Parallèlement, une partie des indépendantistes ont rejeté cette réforme au motif qu’elle remettrait en cause l’Accord de Nouméa et conduirait à la marginalisation des Kanaks au Congrès et au sein du gouvernement local. La mise en place d’une cellule de coordination des actions de terrain (CCAT) par l’Union Calédonienne (UC) visait à amplifier l’opposition à cette réforme.
La fragmentation politique du camp indépendantiste a rendu plus complexe la recherche d’un accord consensuel sur l’avenir institutionnel de la Nouvelle-Calédonie.
Paco Milhiet et Pierre-Christophe Pantz
Les émeutes de mai 2024 qui ont suivi ont provoqué une profonde recomposition du paysage politique et a abouti à une situation paradoxale pour le camp indépendantiste en 2024 7. Malgré un succès électoral aux élections législatives de juin-juillet 2024, où les indépendantistes ont obtenu pour la première fois la majorité à l’échelle territoriale (53 %), ce qui a rendu possible l’élection d’Emmanuel Tjibaou comme député, cela ne s’est pas traduit par un renforcement de leur pouvoir institutionnel. Au contraire, les indépendantistes ont connu un recul institutionnel significatif au second semestre 2024 avec la perte de la présidence du Congrès en août 2024 et la perte de la présidence du gouvernement en décembre 2024.
Ce basculement s’explique par la position de l’Éveil Océanien — parti non-aligné avec seulement trois élus au Congrès mais indispensable pour former une majorité — qui s’est rapproché des non-indépendantistes après les émeutes.
Parallèlement, le camp indépendantiste s’est fragmenté à la suite d’une scission au sein du Front de libération nationale kanak et socialiste (FLNKS) entre ses deux principales branches, l’Union Calédonienne (UC), perçue comme plus intransigeante (notamment en raison de son rôle dans la CCAT) et l’Union Nationale pour l’Indépendance (UNI) (Palika, UPM), jugée plus modérée.

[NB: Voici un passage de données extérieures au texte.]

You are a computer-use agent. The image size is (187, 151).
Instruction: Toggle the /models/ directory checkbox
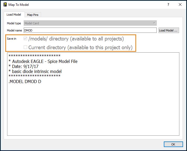(26, 39)
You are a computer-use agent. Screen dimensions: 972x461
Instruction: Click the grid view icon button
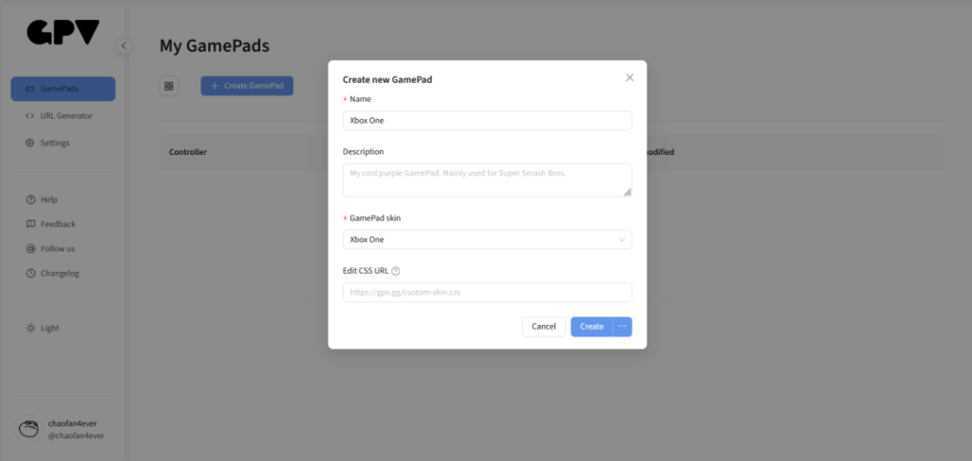169,86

La fragmentation politique du camp indépendantiste a rendu plus complexe la recherche d’un accord consensuel sur l’avenir institutionnel de la Nouvelle-Calédonie. Cette situation était d’autant plus préoccupante que l’archipel est confronté à une crise socio-économique et financière d’une ampleur sans précédent, marquée par un endettement public excessif (plus de 500 % du PIB après les prêts contractés) et une destruction massive d’emplois. Dans le contexte d’un accord anticipé, les implications financières et sociales de la dépendance ont joué un rôle crucial lors de la reprise des négociations en février 2025, sous la supervision du ministre d’État des Outre-mer, Manuel Valls.

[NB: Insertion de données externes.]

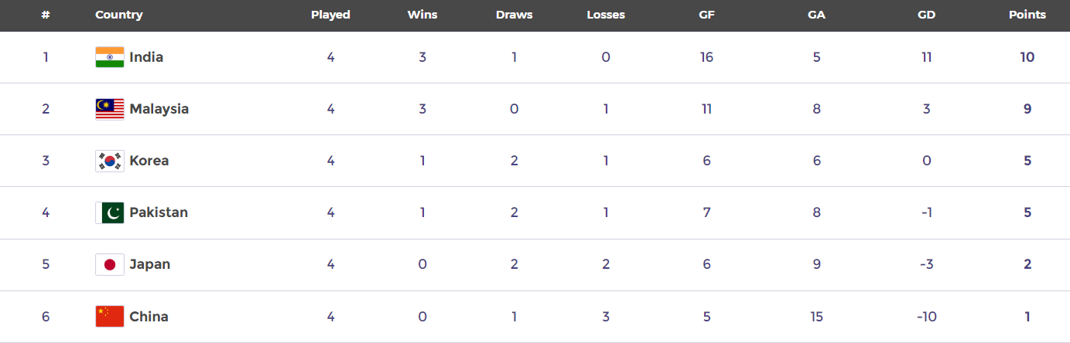Click the Wins column header
The image size is (1070, 343).
422,15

Bougival, un compromis fragile vers une recomposition du rapport de force géopolitique
Pourtant, dans ce contexte post-émeutes et après une période de quatre ans de rupture du dialogue, rien ne laissait présager que l’État parviendrait à réunir les indépendantistes et les non-indépendantistes à une même table de négociations.
Dès février 2025, le ministre d’État des Outre-mer a multiplié les visites en Nouvelle-Calédonie pour des discussions bilatérales puis trilatérales, toujours confidentielles et à huis clos.

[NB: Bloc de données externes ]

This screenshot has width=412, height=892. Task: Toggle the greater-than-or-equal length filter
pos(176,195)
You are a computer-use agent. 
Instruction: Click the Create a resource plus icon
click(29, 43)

Lors d’un voyage en mai 2025 et après la mise en place d’un conclave de plusieurs jours à Deva, le ministre échouait une première fois à recueillir un consensus sur son projet d’accord de « souveraineté avec la France », proche de la notion d’indépendance-association 8. À ce stade, deux délégations non-indépendantistes (Rassemblement-LR, Loyalistes) qui représentent 19 membres au Congrès de la Nouvelle-Calédonie sur 54 se sont prononcées contre un tel projet.
Cet accord de Bougival, conclu entre l’État et dix-huit représentants politiques néo-calédoniens issus à la fois des courants indépendantistes et non-indépendantistes, acte une solution politique fondée sur une organisation institutionnelle pérenne, prévoyant la création d’un statut sui generis d’« État de la Nouvelle-Calédonie »
Paco Milhiet et Pierre-Christophe Pantz
Si Manuel Valls a réussi à relancer le dialogue entre toutes les composantes politiques de l’archipel, il n’est pas parvenu à surmonter les divergences qui demeurent, laissant la Nouvelle-Calédonie dans une impasse.
Face à cette situation, le président Emmanuel Macron a pris l’initiative de convoquer un nouveau sommet pour l’avenir de la Nouvelle-Calédonie à Bougival, dans les Yvelines, à partir du 2 juillet 2025. Perçu comme une « dernière chance » pour trouver un accord, ce sommet proposait une nouvelle feuille de route, et d’examiner des options telles qu’une large autonomie, un État fédéré ou un État associé.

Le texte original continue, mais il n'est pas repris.